B2N3D: Progressive Learning from Binary to N-ary Relationships for 3D Object Grounding
Feng Xiao, Hongbin Xu, Hai Ci, Wenxiong Kang
TL;DR
The paper tackles 3D object grounding under complex natural language that describes multiple spatial relations. It introduces B2N3D, a progressive relational learning framework that moves from binary to n-ary relationships guided by LLM-derived soft labels, coupled with an attention-driven graph network to fuse multi-modal information on a scene graph built from top-nary combinations. Key contributions include the B2N-PRL module, soft-relational label generation, and an attention-based graph learning pipeline that yields state-of-the-art results on Nr3D, Sr3D, and ScanRefer. This work enhances global relational perception in cluttered 3D scenes, enabling more robust and scalable robot vision in natural language-guided grounding tasks.
Abstract
Localizing 3D objects using natural language is essential for robotic scene understanding.
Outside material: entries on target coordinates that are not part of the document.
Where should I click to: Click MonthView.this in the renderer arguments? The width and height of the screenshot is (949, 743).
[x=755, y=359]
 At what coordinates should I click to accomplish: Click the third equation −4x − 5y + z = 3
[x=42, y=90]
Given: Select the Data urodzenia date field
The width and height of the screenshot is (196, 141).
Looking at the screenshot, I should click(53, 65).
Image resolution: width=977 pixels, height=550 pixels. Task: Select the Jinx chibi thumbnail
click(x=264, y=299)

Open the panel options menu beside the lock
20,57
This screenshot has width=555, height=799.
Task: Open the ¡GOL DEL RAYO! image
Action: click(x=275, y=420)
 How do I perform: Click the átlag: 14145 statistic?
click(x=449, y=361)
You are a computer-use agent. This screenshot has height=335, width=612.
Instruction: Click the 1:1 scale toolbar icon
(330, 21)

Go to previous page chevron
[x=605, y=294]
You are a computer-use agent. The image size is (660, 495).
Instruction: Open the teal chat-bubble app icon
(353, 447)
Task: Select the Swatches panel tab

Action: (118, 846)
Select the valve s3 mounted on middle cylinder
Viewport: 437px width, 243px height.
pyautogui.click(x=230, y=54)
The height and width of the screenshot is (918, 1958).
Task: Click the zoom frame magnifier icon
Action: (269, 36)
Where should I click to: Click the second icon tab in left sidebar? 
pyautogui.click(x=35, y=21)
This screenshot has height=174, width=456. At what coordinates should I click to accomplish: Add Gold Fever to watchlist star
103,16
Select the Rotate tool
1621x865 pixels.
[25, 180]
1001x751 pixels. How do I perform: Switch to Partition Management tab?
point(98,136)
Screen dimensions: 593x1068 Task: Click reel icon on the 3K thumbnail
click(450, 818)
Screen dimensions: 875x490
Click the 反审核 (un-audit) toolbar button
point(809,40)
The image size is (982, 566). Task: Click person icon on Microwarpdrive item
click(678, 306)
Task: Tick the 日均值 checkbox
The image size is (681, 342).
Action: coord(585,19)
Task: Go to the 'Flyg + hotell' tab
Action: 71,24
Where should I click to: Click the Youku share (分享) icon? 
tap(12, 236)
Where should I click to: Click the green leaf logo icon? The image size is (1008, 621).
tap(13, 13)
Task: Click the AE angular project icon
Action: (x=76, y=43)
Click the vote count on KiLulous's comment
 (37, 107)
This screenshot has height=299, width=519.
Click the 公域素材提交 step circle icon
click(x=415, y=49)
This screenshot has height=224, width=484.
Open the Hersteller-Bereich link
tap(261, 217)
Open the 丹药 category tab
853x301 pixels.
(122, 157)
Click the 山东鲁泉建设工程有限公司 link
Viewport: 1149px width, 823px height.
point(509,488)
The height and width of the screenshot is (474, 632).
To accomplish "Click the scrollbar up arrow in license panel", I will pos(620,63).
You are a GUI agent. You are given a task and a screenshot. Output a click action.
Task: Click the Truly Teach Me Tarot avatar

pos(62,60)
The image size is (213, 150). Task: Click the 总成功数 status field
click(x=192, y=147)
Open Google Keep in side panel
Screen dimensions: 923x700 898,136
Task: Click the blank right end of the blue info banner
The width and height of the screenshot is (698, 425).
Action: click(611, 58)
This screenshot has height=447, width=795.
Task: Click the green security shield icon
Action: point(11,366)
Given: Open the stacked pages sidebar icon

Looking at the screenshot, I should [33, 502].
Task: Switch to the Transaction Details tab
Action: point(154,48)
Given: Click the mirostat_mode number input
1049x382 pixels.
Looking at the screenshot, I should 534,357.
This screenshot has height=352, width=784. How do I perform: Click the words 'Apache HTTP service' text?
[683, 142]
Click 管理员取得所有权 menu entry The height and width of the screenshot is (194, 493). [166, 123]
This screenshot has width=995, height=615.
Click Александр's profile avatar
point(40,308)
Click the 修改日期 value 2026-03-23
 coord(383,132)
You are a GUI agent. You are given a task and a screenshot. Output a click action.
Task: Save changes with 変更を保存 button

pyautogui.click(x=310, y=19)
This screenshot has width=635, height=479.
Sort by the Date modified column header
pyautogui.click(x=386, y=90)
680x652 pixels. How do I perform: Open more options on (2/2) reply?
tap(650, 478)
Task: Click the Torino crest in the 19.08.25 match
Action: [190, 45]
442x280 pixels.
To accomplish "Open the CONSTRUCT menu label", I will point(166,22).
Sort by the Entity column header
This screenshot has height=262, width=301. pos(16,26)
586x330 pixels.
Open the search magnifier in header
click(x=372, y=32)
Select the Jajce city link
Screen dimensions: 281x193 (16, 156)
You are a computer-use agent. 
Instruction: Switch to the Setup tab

The descriptions often involve multiple spatial relationships to distinguish similar objects, making 3D-language alignment difficult. Current methods only model relationships for pairwise objects, ignoring the global perceptual significance of n-ary combinations in multi-modal relational understanding. To address this, we propose a novel progressive relational learning framework for 3D object grounding. We extend relational learning from binary to n-ary to identify visual relations that match the referential description globally. Given the absence of specific annotations for referred objects in the training data, we design a grouped supervision loss to facilitate n-ary relational learning. In the scene graph created with n-ary relationships, we use a multi-modal network with hybrid attention mechanisms to further localize the target within the n-ary combinations. Experiments and ablation studies on the ReferIt3D and ScanRefer benchmarks demonstrate that our method outperforms the state-of-the-art, and proves the advantages of the n-ary relational perception in 3D localization.